The proc_handler function pointer is the function that is called during I/O operations performed on the sysctl variable.

typedef int proc_handler (struct ctl_table *ctl, int write, struct file * filp,
              void __user *buffer, size_t *lenp, loff_t *ppos);

There is a set of predefined routines for basic operations on variables that can be used as a proc_handler. These include proc_dostring() for reading/writing a string, proc_dointvec() for reading/writing one or more integers - as well as a few other variants of the latter function. In case of using these functions, the data and maxlen fields are used. Data points to the buffer holding the variable in-system, and maxlen the length of the buffer.
A kernel programmer can also define his/her own proc_handler function. In this case, the write function parameter shows whether the operation was a read (write == 0) or write (write == 1) operation. The buffer pointer is a pointer to the buffer with the data being read/written. The lenp is a pointer to the size of the user buffer holding (or to be used for holding) the data, and ppos is the offset from the beginning of the sysctl file of the variable during the operation I/O. These two are pointers so that they can be modified during handling.

* EXCERPTED RECORDS *

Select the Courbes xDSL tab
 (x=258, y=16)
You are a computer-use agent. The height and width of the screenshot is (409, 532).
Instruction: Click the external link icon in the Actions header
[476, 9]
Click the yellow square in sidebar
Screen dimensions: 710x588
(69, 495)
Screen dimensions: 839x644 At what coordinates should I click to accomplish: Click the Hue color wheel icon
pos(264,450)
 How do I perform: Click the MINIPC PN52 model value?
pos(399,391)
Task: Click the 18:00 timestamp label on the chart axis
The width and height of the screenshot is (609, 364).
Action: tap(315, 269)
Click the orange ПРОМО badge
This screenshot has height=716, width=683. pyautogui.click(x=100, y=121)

...

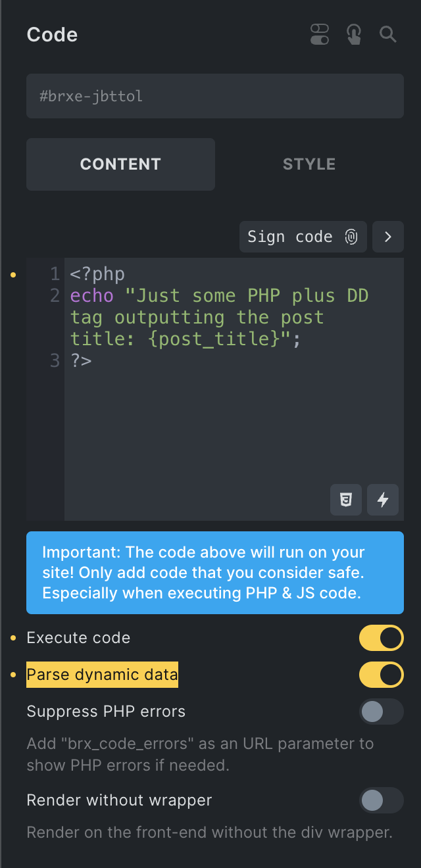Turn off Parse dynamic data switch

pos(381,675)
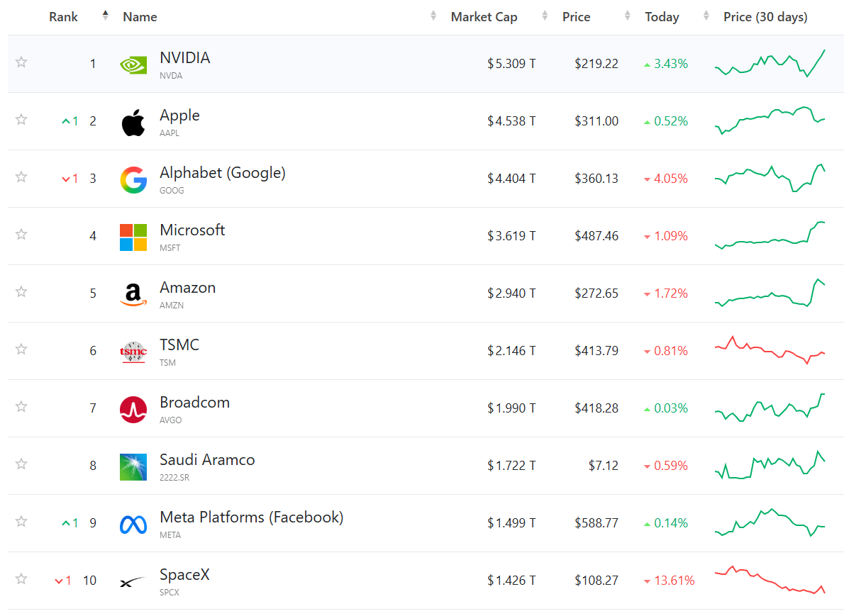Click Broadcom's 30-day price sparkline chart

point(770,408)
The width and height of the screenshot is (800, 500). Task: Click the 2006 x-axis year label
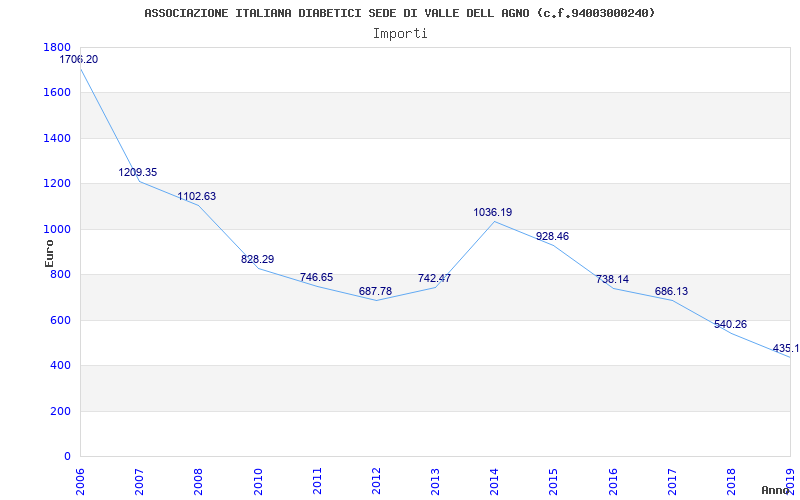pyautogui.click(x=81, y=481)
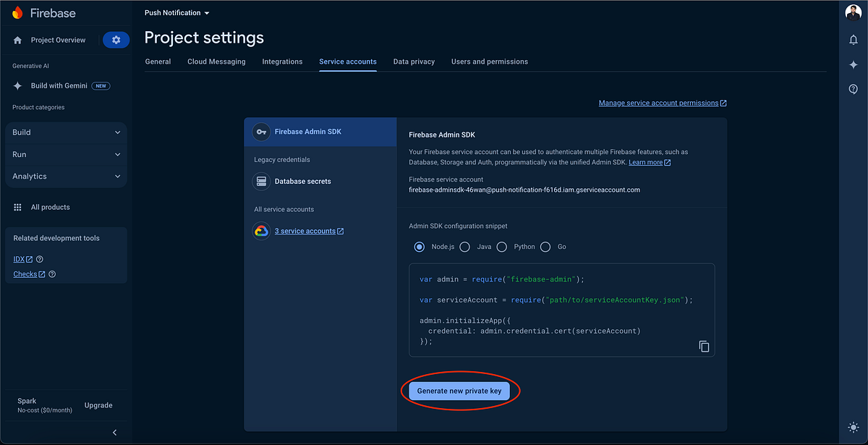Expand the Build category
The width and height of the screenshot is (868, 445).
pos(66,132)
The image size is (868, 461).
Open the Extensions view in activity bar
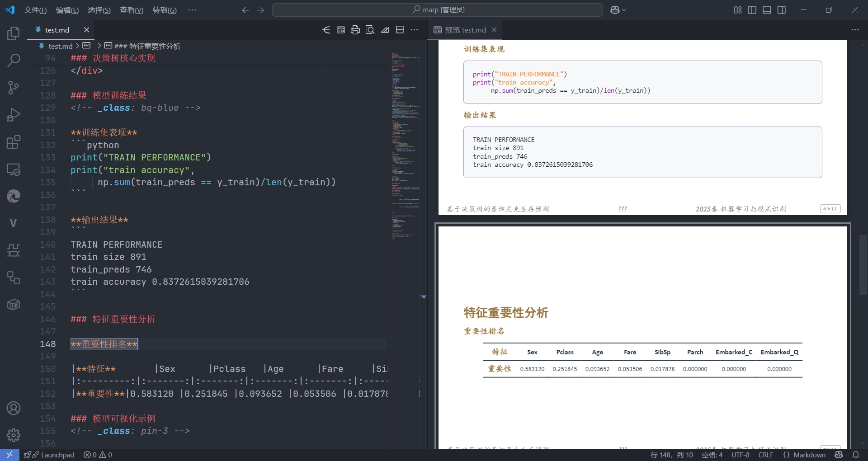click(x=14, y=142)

* BRIEF 1 *
In the passage on sysctl handlers, which value of the write parameter marks a read operation?
* BRIEF 2 *
Copy out the rows from the line with "Select the Courbes xDSL tab" to the line with "This screenshot has", both included, keeping every character unchanged.
The passage and the rows were taken from unrelated sources.

* RESPONSE 1 *
A read operation is marked by write == 0.

* RESPONSE 2 *
Select the Courbes xDSL tab
 (x=258, y=16)
You are a computer-use agent. The height and width of the screenshot is (409, 532).
Instruction: Click the external link icon in the Actions header
[476, 9]
Click the yellow square in sidebar
Screen dimensions: 710x588
(69, 495)
Screen dimensions: 839x644 At what coordinates should I click to accomplish: Click the Hue color wheel icon
pos(264,450)
 How do I perform: Click the MINIPC PN52 model value?
pos(399,391)
Task: Click the 18:00 timestamp label on the chart axis
The width and height of the screenshot is (609, 364).
Action: tap(315, 269)
Click the orange ПРОМО badge
This screenshot has height=716, width=683. pyautogui.click(x=100, y=121)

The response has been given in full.